▶ **ACTIVITY**
Your answer consists of the lines in the data that contain "pixels". Copy each of them.

▶ **LISTED ENTRIES**
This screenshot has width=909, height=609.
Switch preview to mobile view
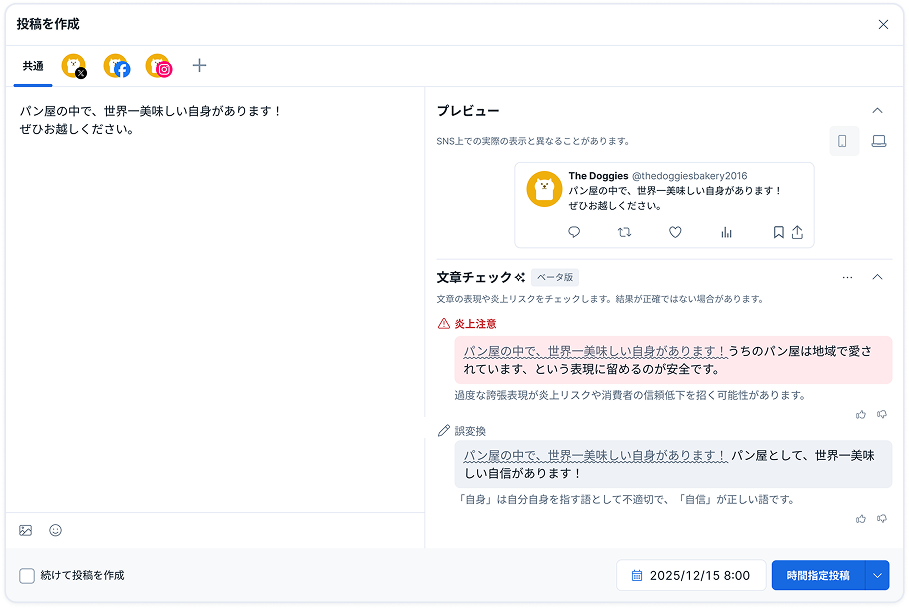(x=842, y=142)
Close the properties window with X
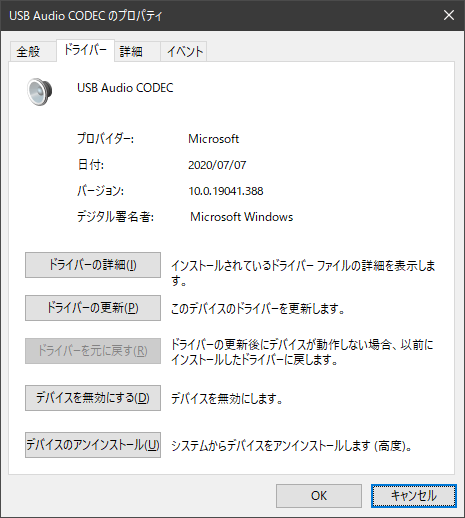Screen dimensions: 465x518 click(x=449, y=15)
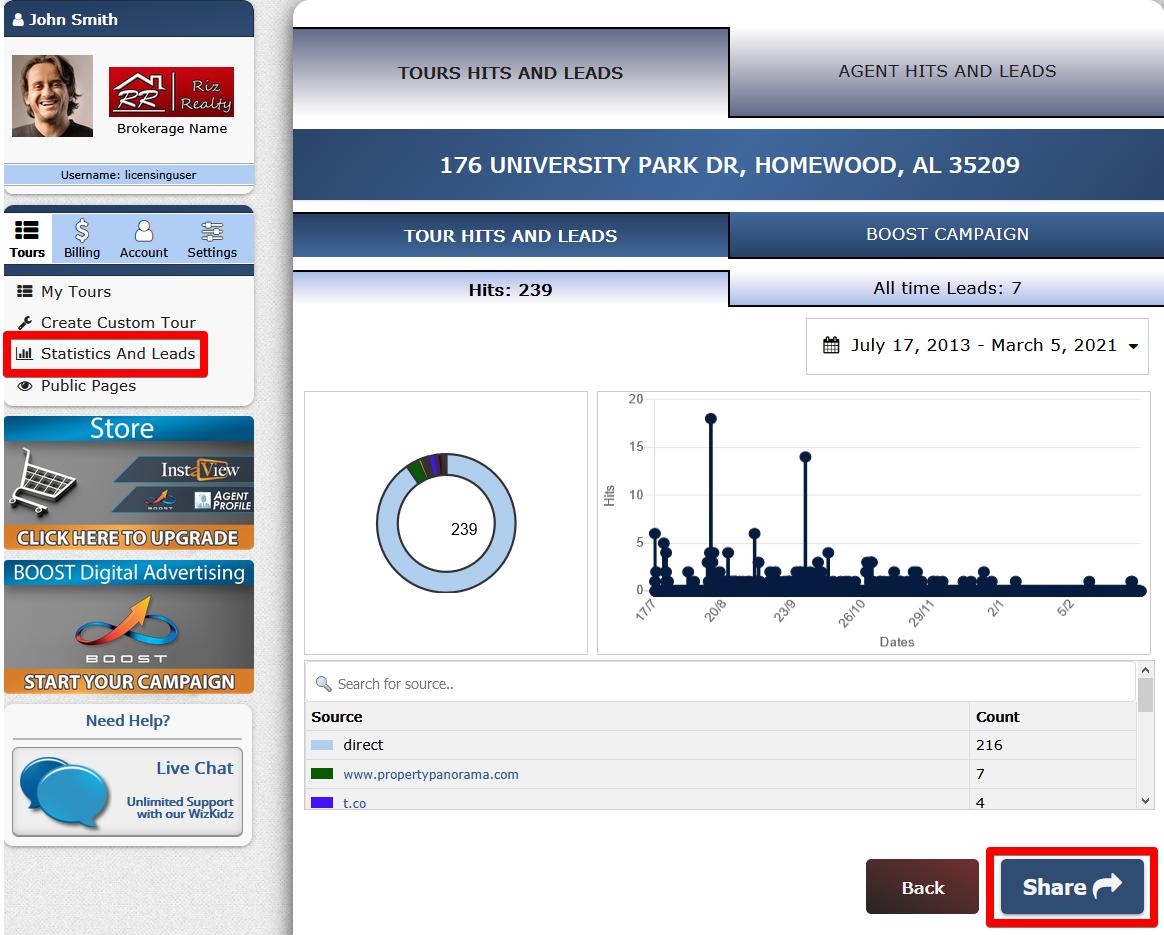The image size is (1164, 935).
Task: Open the Tours grid icon tab
Action: [27, 240]
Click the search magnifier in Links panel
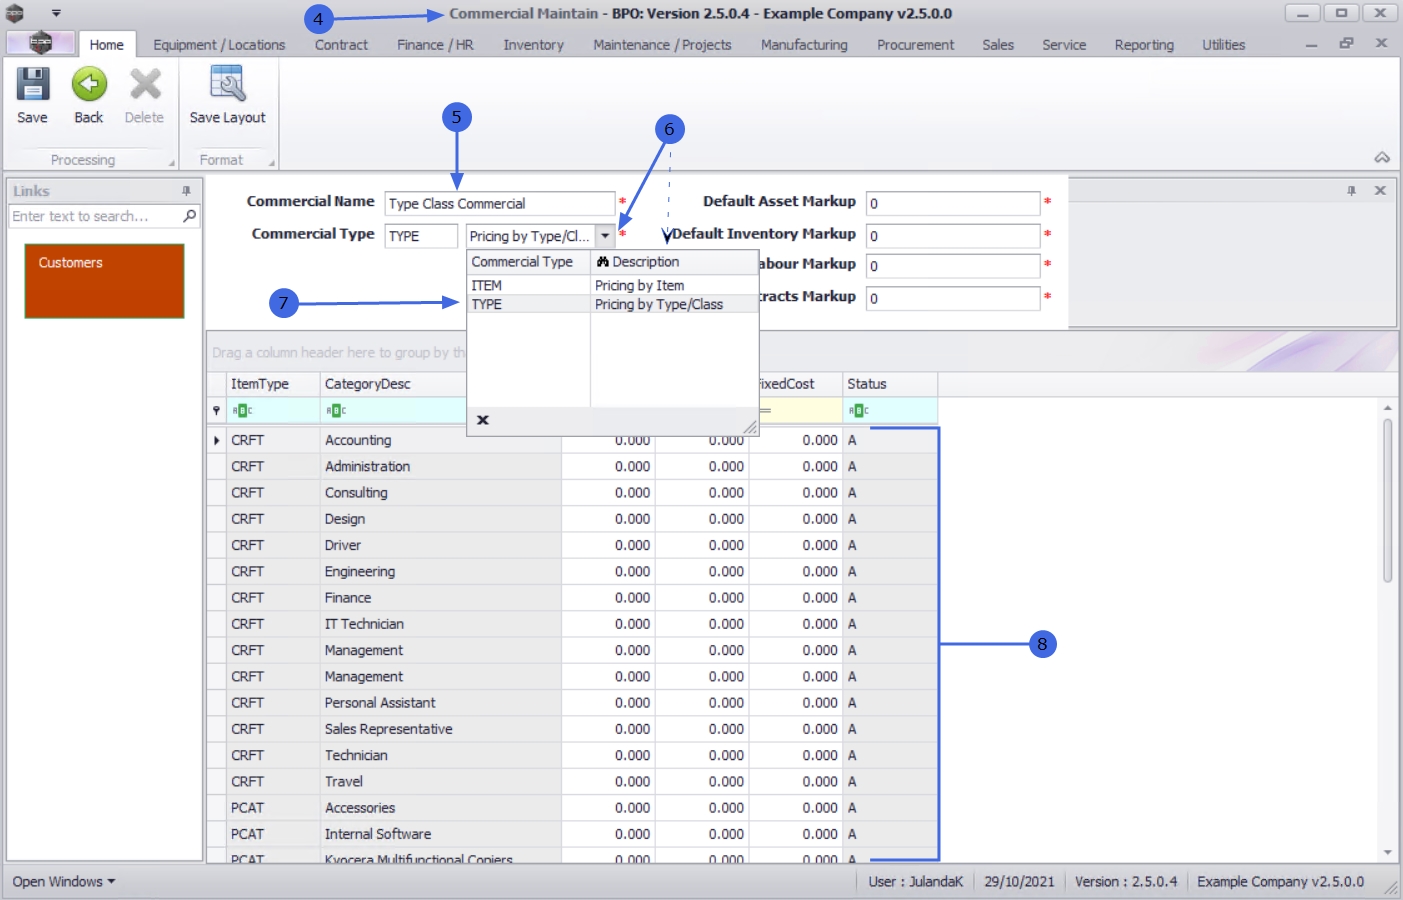This screenshot has height=900, width=1403. (189, 216)
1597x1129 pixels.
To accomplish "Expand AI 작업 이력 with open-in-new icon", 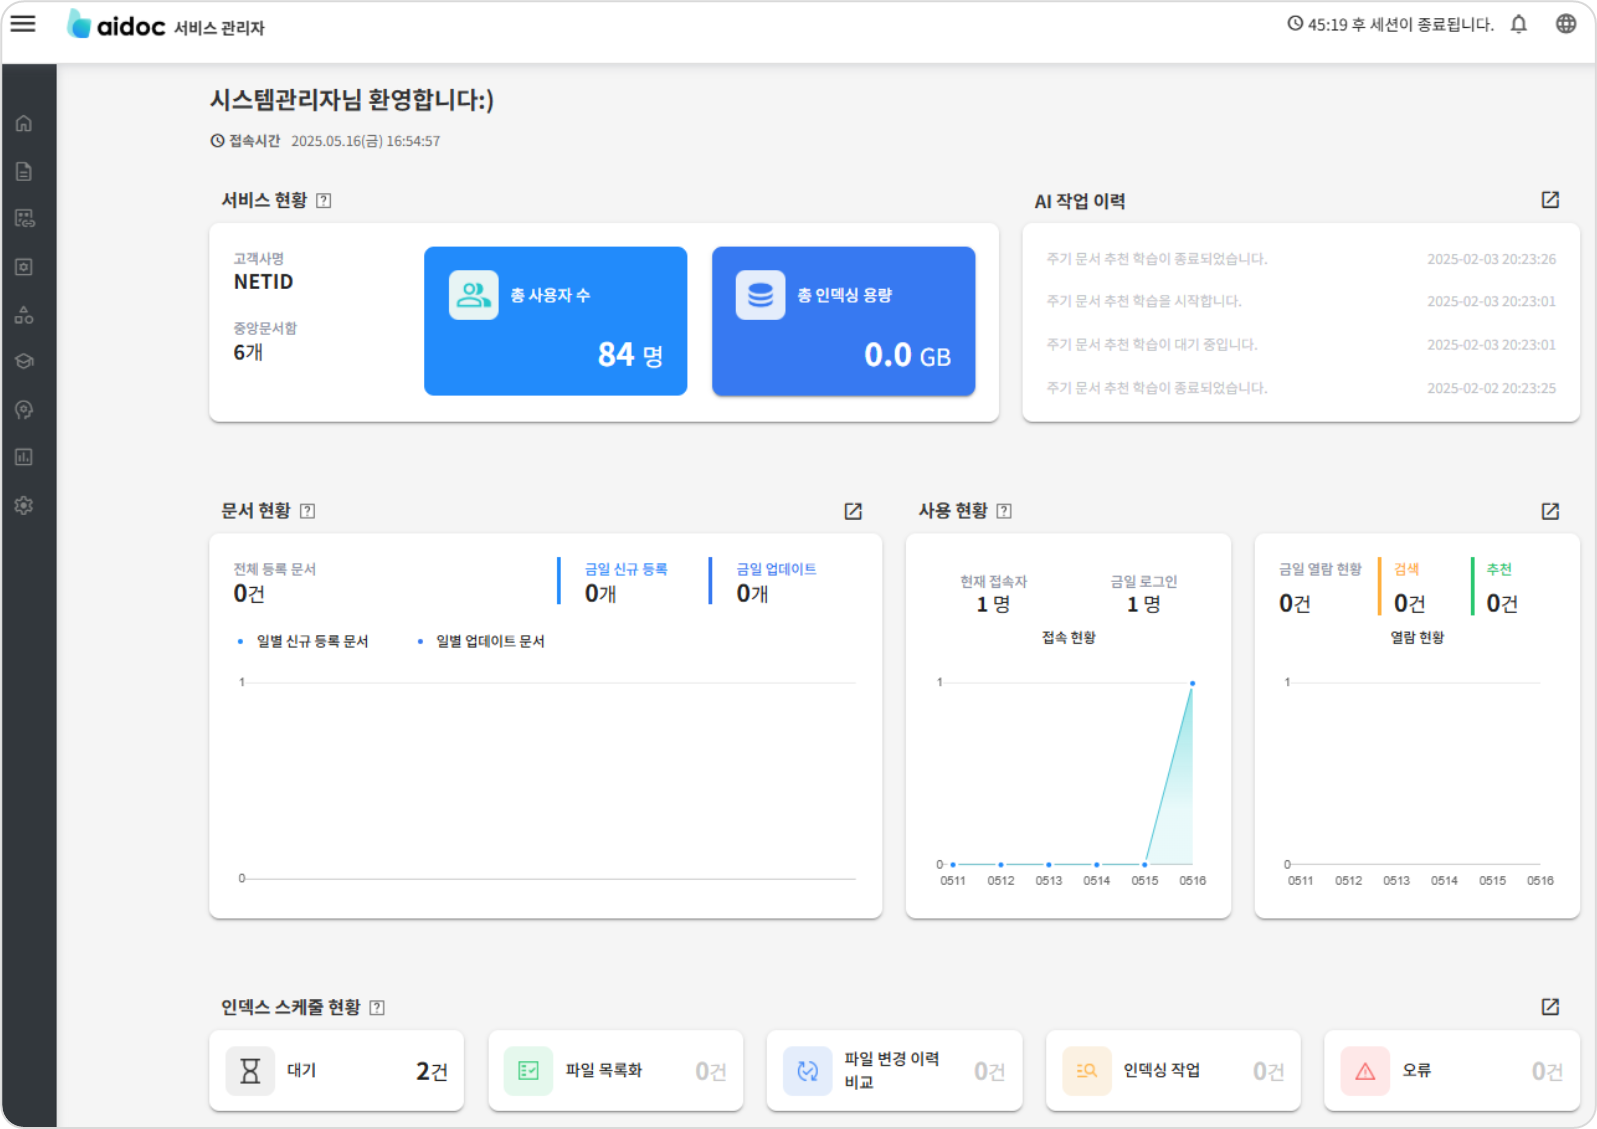I will pos(1549,200).
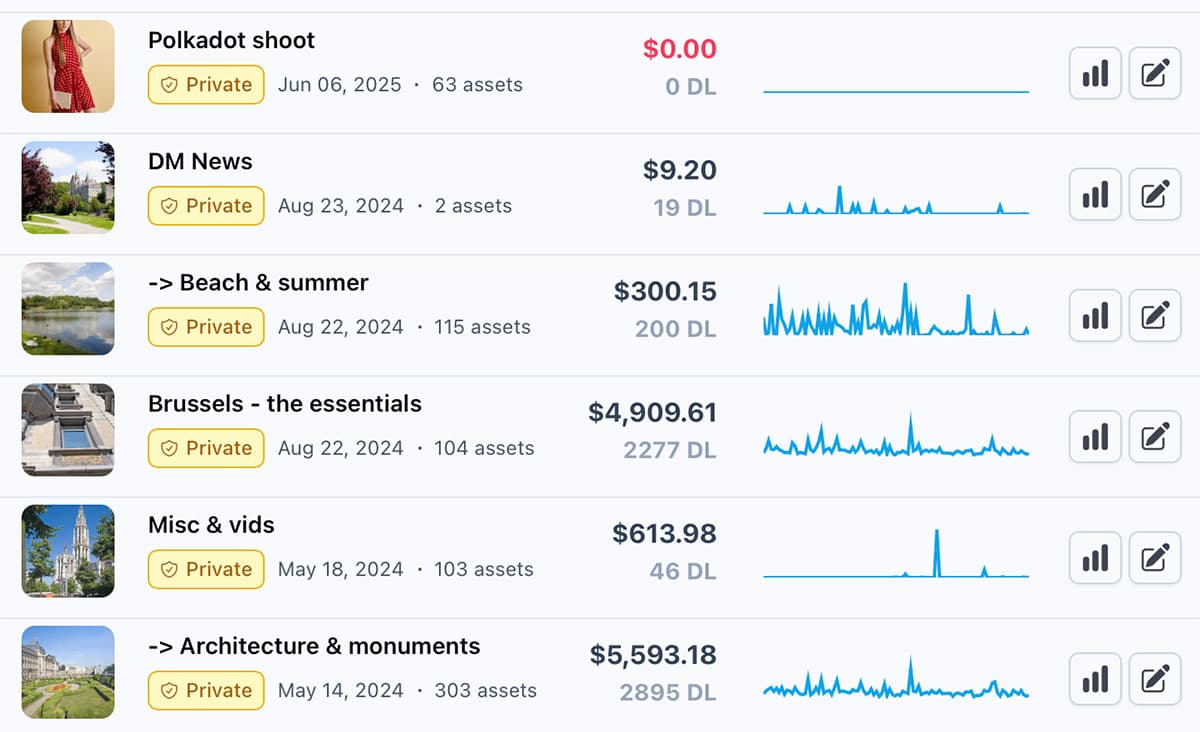Edit the Misc & vids collection
Screen dimensions: 1200x732
pyautogui.click(x=1155, y=558)
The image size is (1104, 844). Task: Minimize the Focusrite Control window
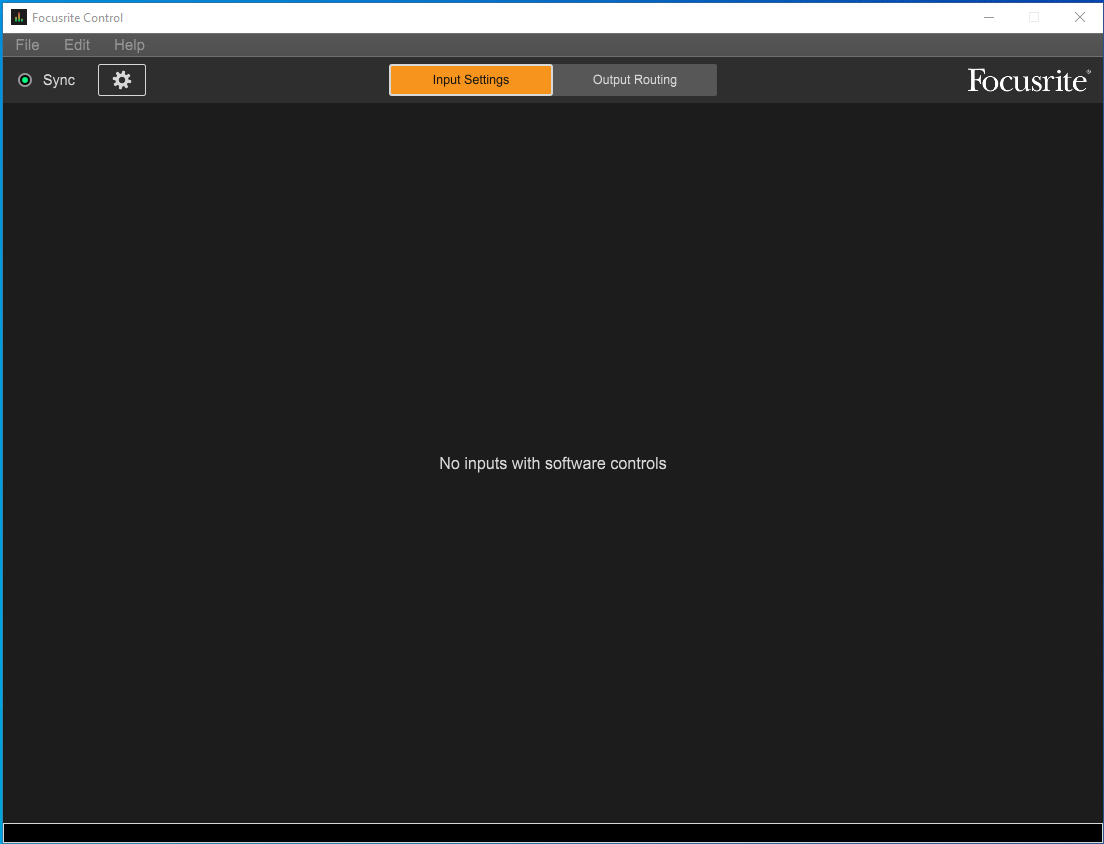(x=989, y=17)
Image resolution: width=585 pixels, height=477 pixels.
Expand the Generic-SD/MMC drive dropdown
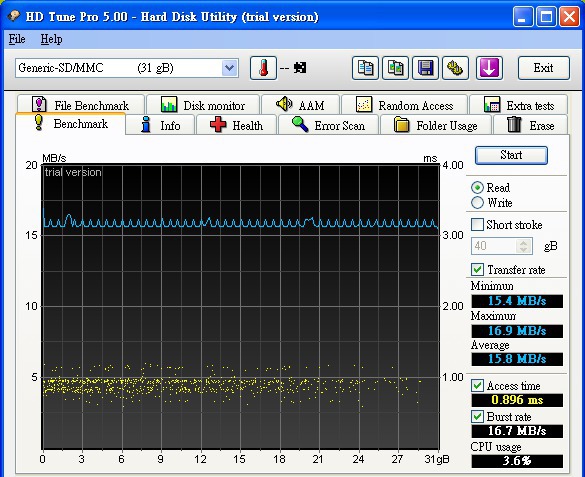(229, 68)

▶ **OUTPUT FOR THIS EXERCISE**
1597x1129 pixels.
Image resolution: width=585 pixels, height=477 pixels.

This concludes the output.